# Anyone build and live in a under 200 sq foot rustic "Shed"



## ATB (Feb 17, 2006)

The area I was considering buying acreage has 200 sq ft number for no permits required to build. Has anyone built a "shed" that they happen to live rustically in. Thinking of a 12 by 16 structure with a 6x 12 loft for sleeping. Heat with wood burner or propane or combo, cook with propane, a no water composting toilet, Fridge with propane. Solar and batteries for electric needs and generator backup. Anyone who did this was it worth it or should I just buy a old travel trailer with more room in to leave and skirt in?


----------



## Steve (Jan 15, 2000)

Some words of advice from personal experience... make sure you check the zoning both on the "shed" type dwelling and the use of a travel trailer.


----------



## Doubtndude (Apr 9, 2009)

I'm in St. Clair County area , Grant Township to be exact and I can "Have the travel trailer there on my 14 but I can't live in it year round" . I was lucky I bought it with well.electricity in all ready all I had to do was make the drive way more then a path. But we have been tossing around the two car garage thoughts and are looking into the permits issues.

## Exercise aim
Extend the forum thread on living in a shed under 200 square feet, starting after its final post.

(Items listed in a dataset)
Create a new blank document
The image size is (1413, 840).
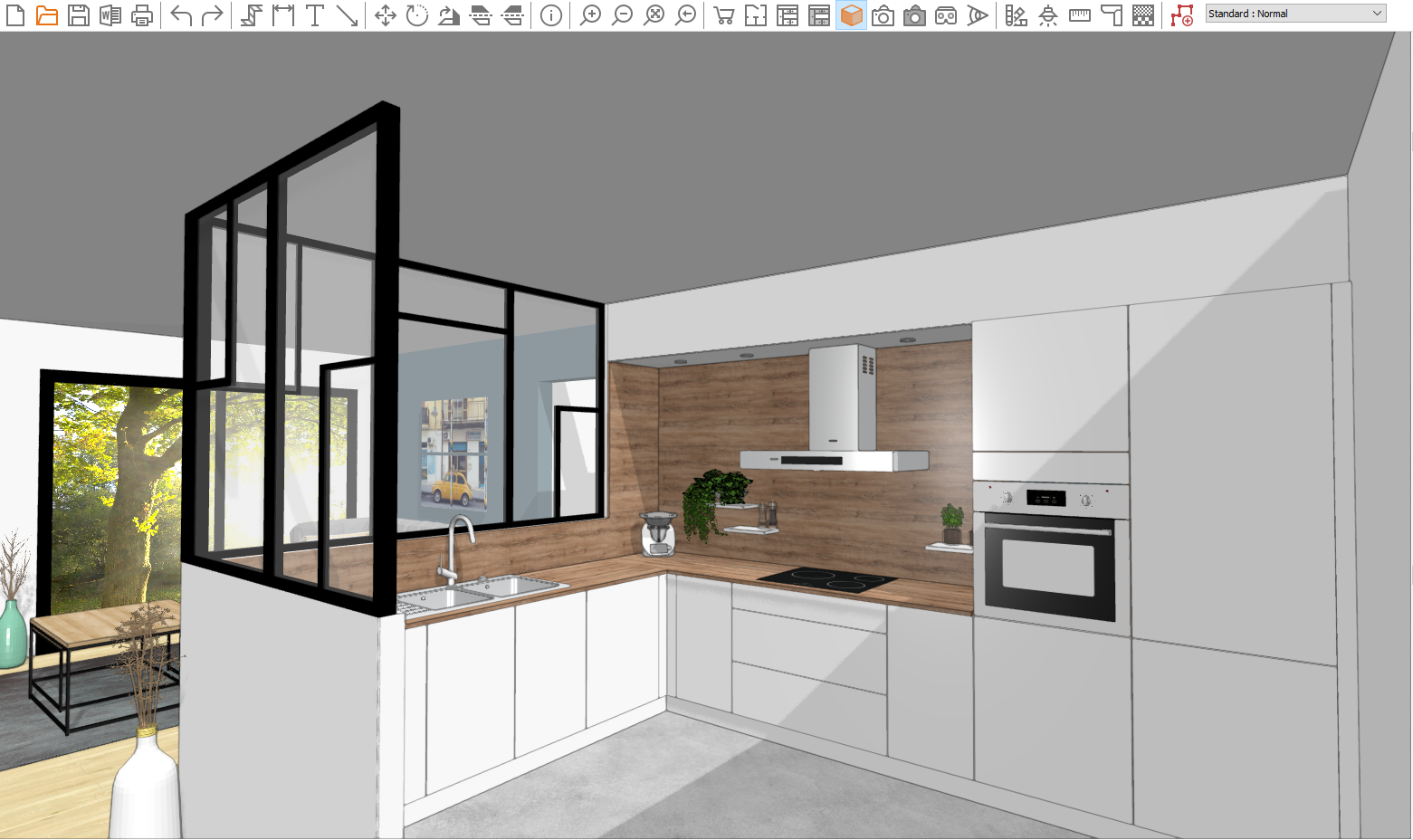[x=15, y=15]
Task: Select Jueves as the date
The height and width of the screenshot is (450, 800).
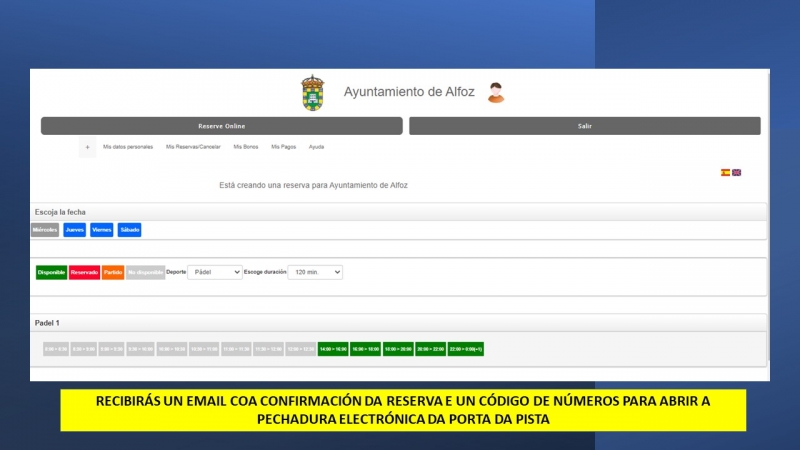Action: (74, 230)
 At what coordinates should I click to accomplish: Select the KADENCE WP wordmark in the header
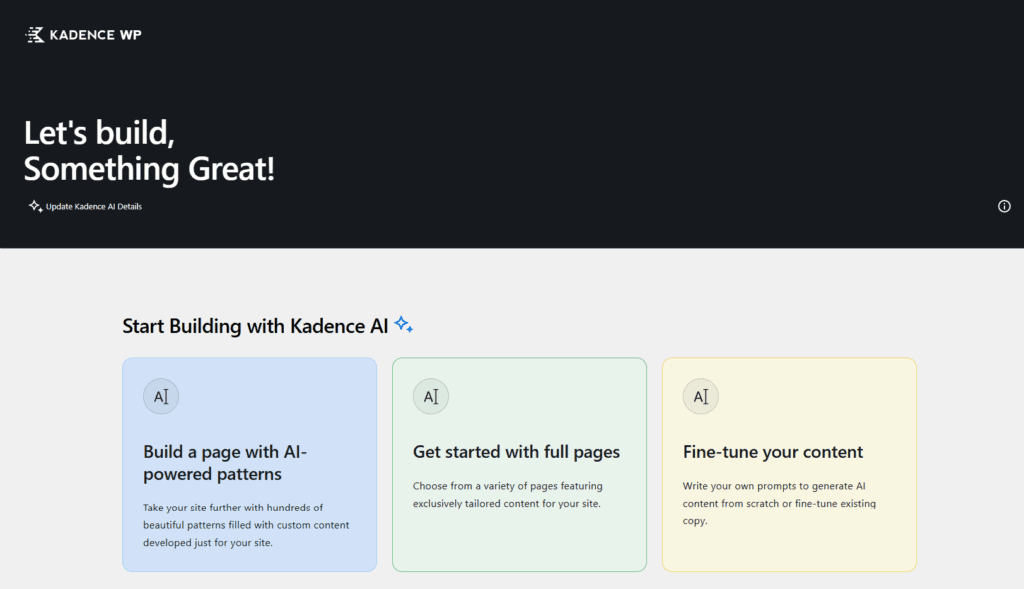(95, 34)
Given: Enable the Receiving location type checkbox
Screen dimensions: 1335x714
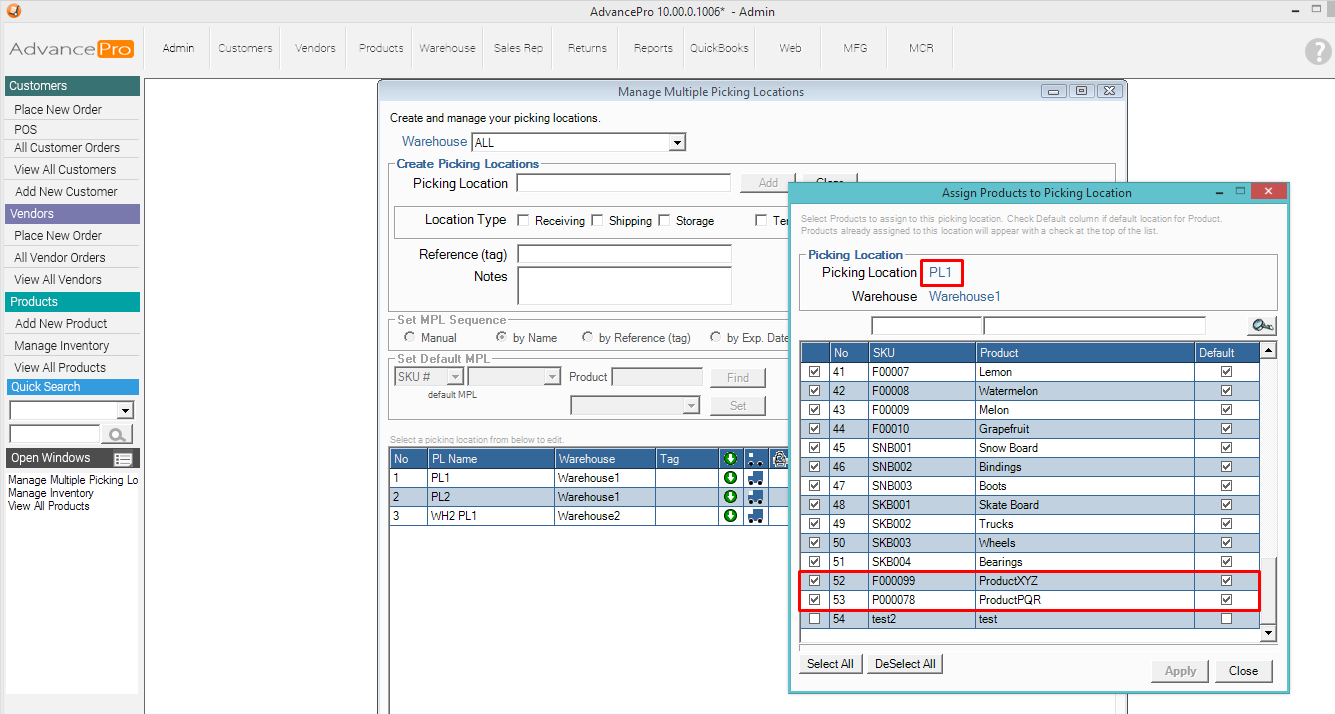Looking at the screenshot, I should 524,220.
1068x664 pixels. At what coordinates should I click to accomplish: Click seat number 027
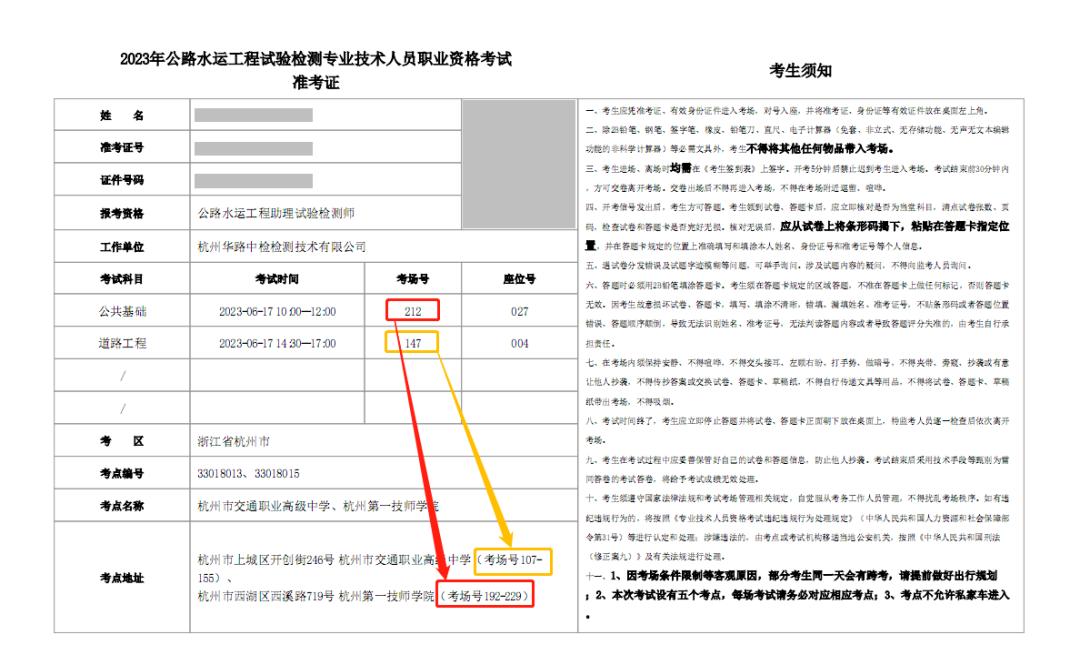click(519, 311)
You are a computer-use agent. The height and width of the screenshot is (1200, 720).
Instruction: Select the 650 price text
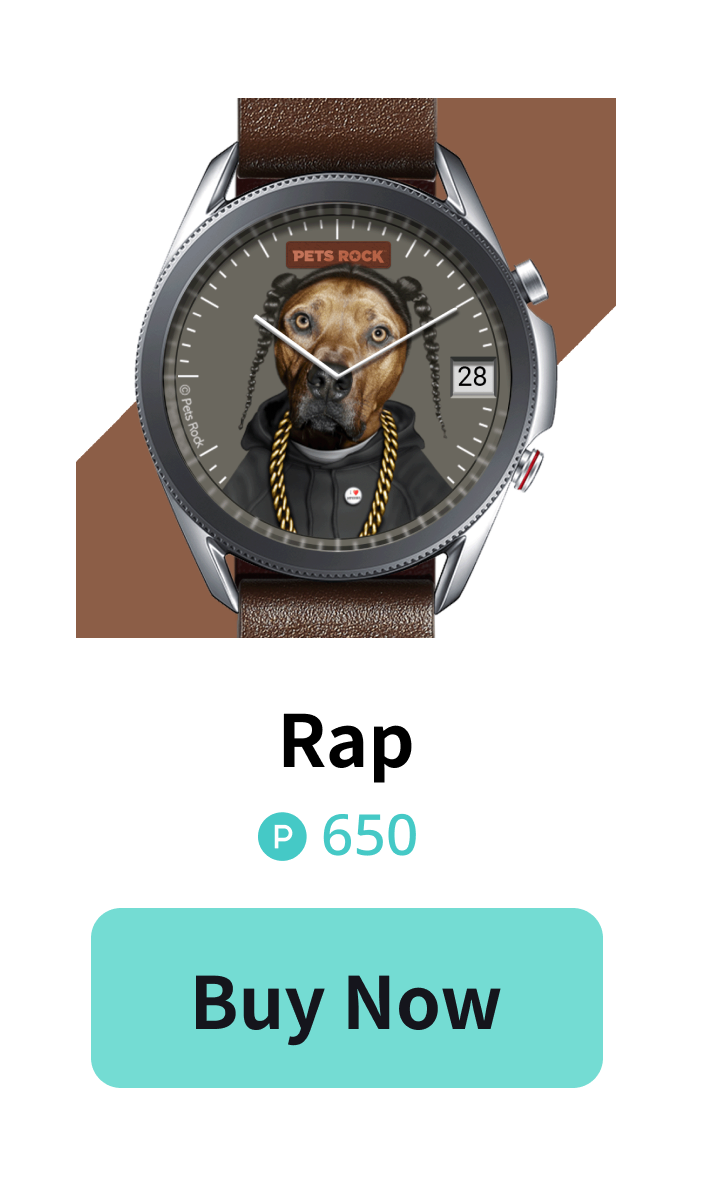(369, 836)
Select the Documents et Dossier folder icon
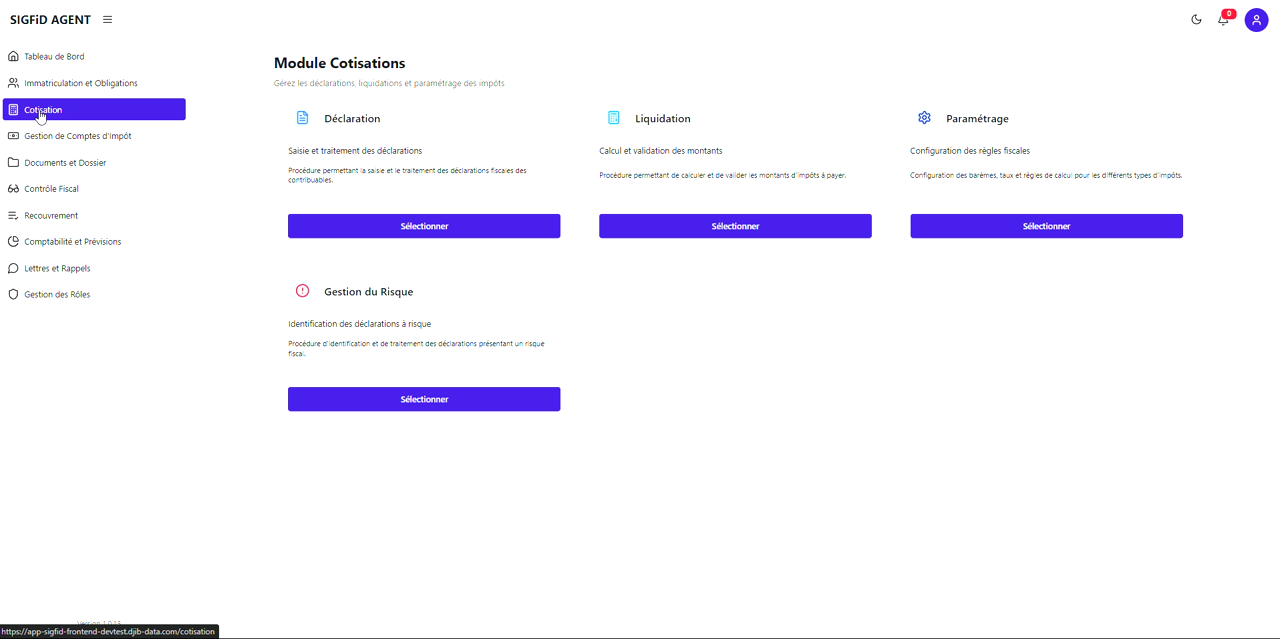The height and width of the screenshot is (639, 1280). [13, 162]
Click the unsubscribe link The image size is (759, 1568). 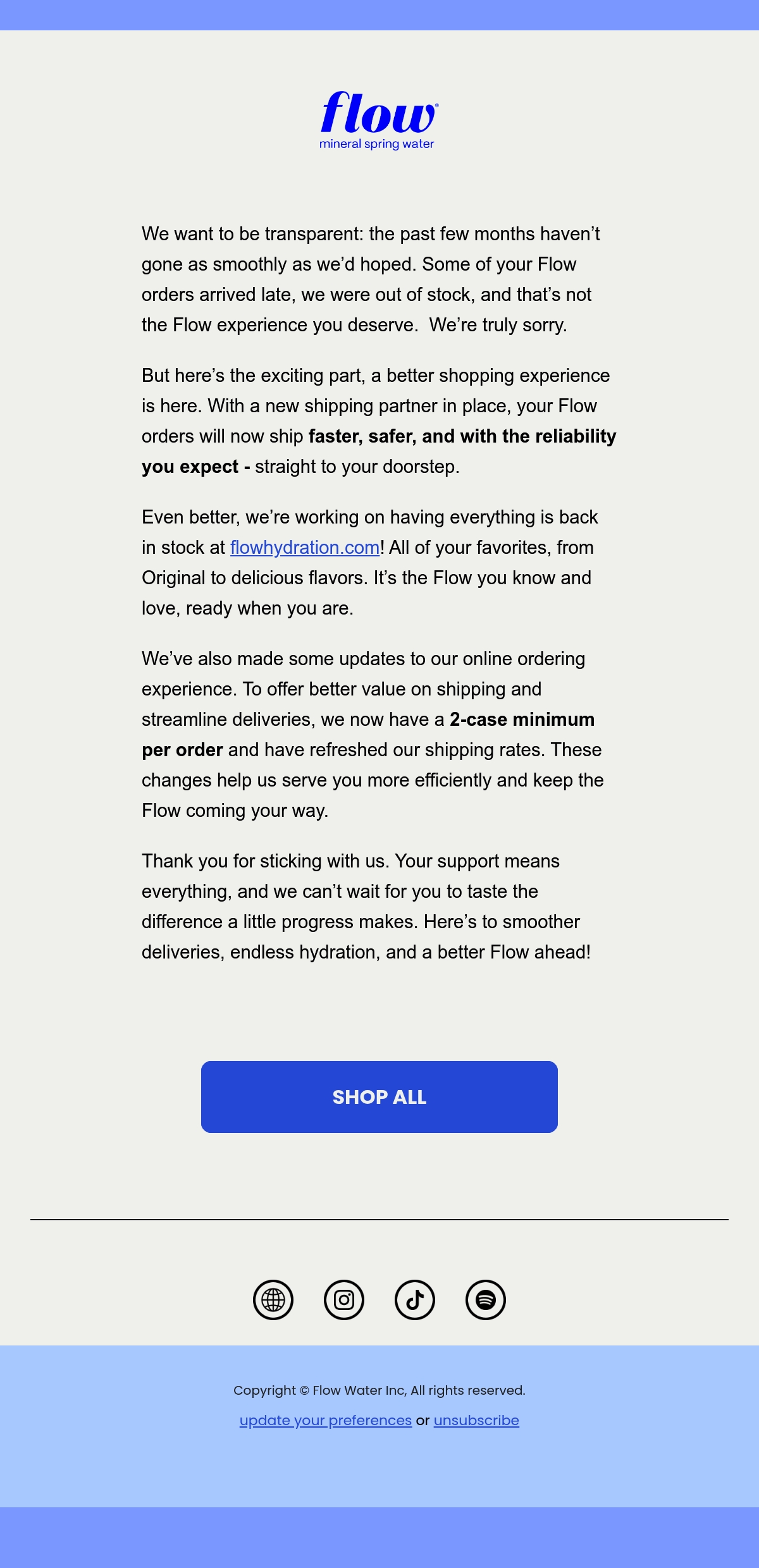476,1420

## Answer to this task
----------



## ATB (Feb 17, 2006)

Travel Trailer is ok as long as its not year around. The "Shed" has a lot more grey areas invovled from my initial look through for the township I may be in.


----------



## Doubtndude (Apr 9, 2009)

Well the good & bad is theres alot of nice travel trailers for sale due to lost jobs . The only real thing I have had was leaving out all year and the ***** raided it and tore it a new "u kno whut" so we skirted it in and the fridge went out so we ended up getting an apartment size fridge and it works great , but like I said I had electricity & well in and the folks that owned it before me had a "Primitive septic feild in " and we heated last deer season with a electric space heater which ran us $45.00 for month


----------



## muskegonman (Jan 1, 2010)

Yes my wife and I build a 10x10 stayed in it every weekend from June tru October and by my self tru December for steelhead fishing. We used solar charger propane heater and propane stove for cooking. Build a small deck on the side and used shower tent and hot water heater from cabelas this is where we got our solar panel from. A porta potty worked just fine. It was a great time had many family and freinds over in tents. Did a lot of cooking in the dutch oven allso. We buld a house a couple of years ago but the boys now 25 27 still bring freinds a stay alot of the summer in the little cabin.O made the walls 8ft and vauted roof.


----------



## PDS (Jul 10, 2009)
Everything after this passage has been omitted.